Part 2 - NumPy's C-Level Loops

When you write array * 2 + 1, NumPy does not create a Python loop. It calls a compiled C function that operates on the raw memory buffer directly.

How NumPy Arrays Are Stored

import numpy as np

a = np.array([1.0, 2.0, 3.0, 4.0], dtype=np.float64)

# NumPy array is a thin wrapper around a contiguous memory buffer
print(f"Data pointer: {a.ctypes.data}")
print(f"Shape: {a.shape}")
print(f"Strides: {a.strides}")      # Bytes between consecutive elements
print(f"Dtype: {a.dtype}")
print(f"Itemsize: {a.itemsize}")     # 8 bytes per float64
print(f"Nbytes: {a.nbytes}")        # Total buffer size
print(f"Contiguous: {a.flags['C_CONTIGUOUS']}")

The key differences:

Contiguous memory: NumPy stores raw C doubles (8 bytes each) in a single contiguous buffer.

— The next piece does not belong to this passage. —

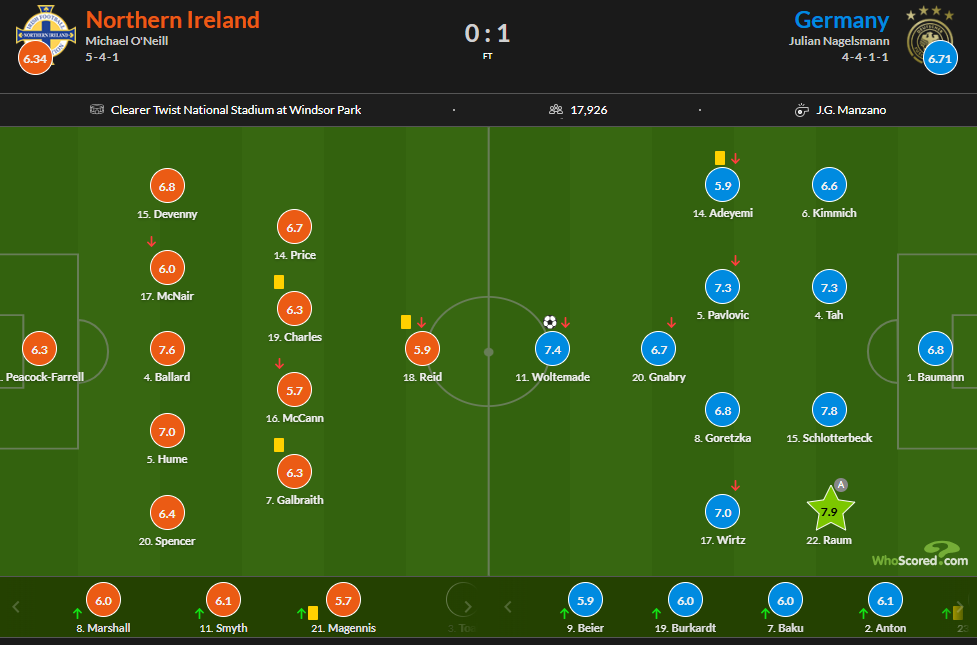
Task: Click Raum's green star rating icon
Action: [x=828, y=511]
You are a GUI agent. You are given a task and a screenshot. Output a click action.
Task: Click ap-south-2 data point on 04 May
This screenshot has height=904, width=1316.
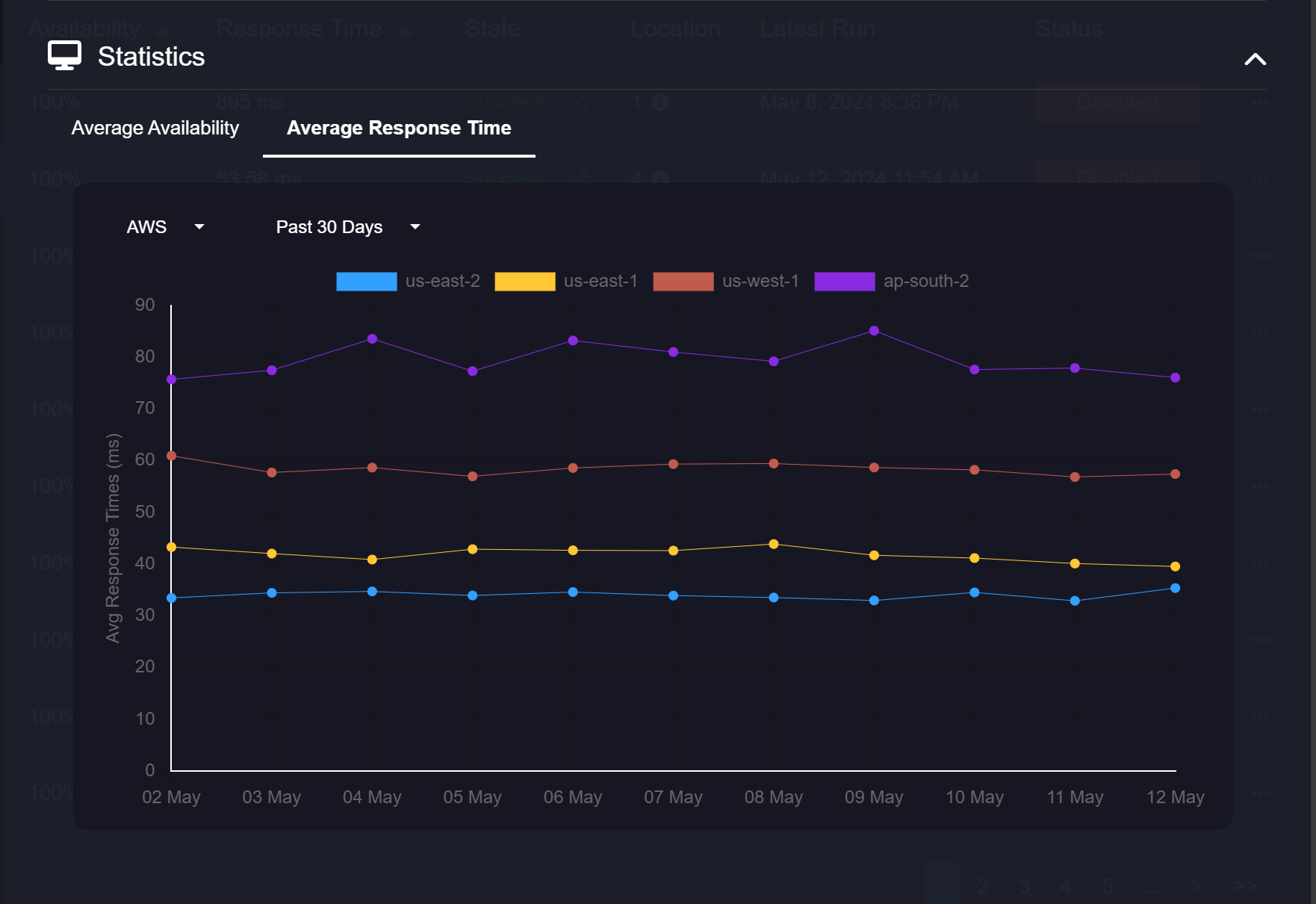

Lists store pointers to scattered PyFloat objects.
Fixed dtype: NumPy knows every element is float64 at array creation time. No per-element type checking.
C-level iteration: NumPy's compiled C code loops over the buffer with pointer arithmetic. No interpreter involvement per element.

Vectorized Operations

import numpy as np
import time

n = 5_000_000
a = np.random.randn(n)
b = np.random.randn(n)

# Vectorized (C-level loop)
start = time.perf_counter()
c = a * b + np.sin(a) - np.log(np.abs(b) + 1)
t_vec = time.perf_counter() - start

# Python loop equivalent
start = time.perf_counter()
c_py = []
import math
for i in range(n):
    c_py.append(a[i] * b[i] + math.sin(a[i]) - math.log(abs(b[i]) + 1))
t_py = time.perf_counter() - start

print(f"Vectorized: {t_vec:.3f}s")
print(f"Python loop: {t_py:.3f}s")
print(f"Speedup: {t_py / t_vec:.0f}x")
# Vectorized: 0.065s
# Python loop: 8.200s
# Speedup: 126x

Part 3 - Broadcasting Rules

Broadcasting is NumPy's mechanism for performing arithmetic on arrays with different shapes. Understanding it is essential for writing vectorized code without explicit loops.

The Rules

If arrays have different numbers of dimensions, the shape of the smaller array is padded with 1s on the left.
Arrays with size 1 along a dimension behave as if they had the same size as the other array along that dimension - the value is "broadcast" (repeated).
If arrays are incompatible (neither dimension is 1 and they are not equal), NumPy raises ValueError.

import numpy as np

# Rule 1: Different number of dimensions
a = np.array([1, 2, 3])        # Shape: (3,)
b = np.array([[10], [20]])     # Shape: (2, 1)

# Step 1: pad a to (1, 3)
# Step 2: broadcast a from (1, 3) to (2, 3)
#          broadcast b from (2, 1) to (2, 3)
result = a + b
print(result)
# [[11, 12, 13],
#  [21, 22, 23]]
print(result.shape)  # (2, 3)

# Rule 2: Size-1 dimension broadcasts
row = np.array([1, 2, 3])       # Shape (3,) → treated as (1, 3)
col = np.array([[10], [20], [30]])  # Shape (3, 1)

result = row + col
print(result.shape)  # (3, 3)
print(result)
# [[11, 12, 13],
#  [21, 22, 23],
#  [31, 32, 33]]

# Rule 3: Incompatible shapes
a = np.array([1, 2, 3])        # Shape (3,)
b = np.array([1, 2])           # Shape (2,)
# a + b → ValueError: shapes (3,) and (2,) not aligned

Practical Broadcasting

import numpy as np

# Normalize each column to zero mean, unit variance
data = np.random.randn(1000, 5)   # 1000 samples, 5 features

# Without broadcasting (loop):
# for col in range(5):
#     data[:, col] = (data[:, col] - data[:, col].mean()) / data[:, col].std()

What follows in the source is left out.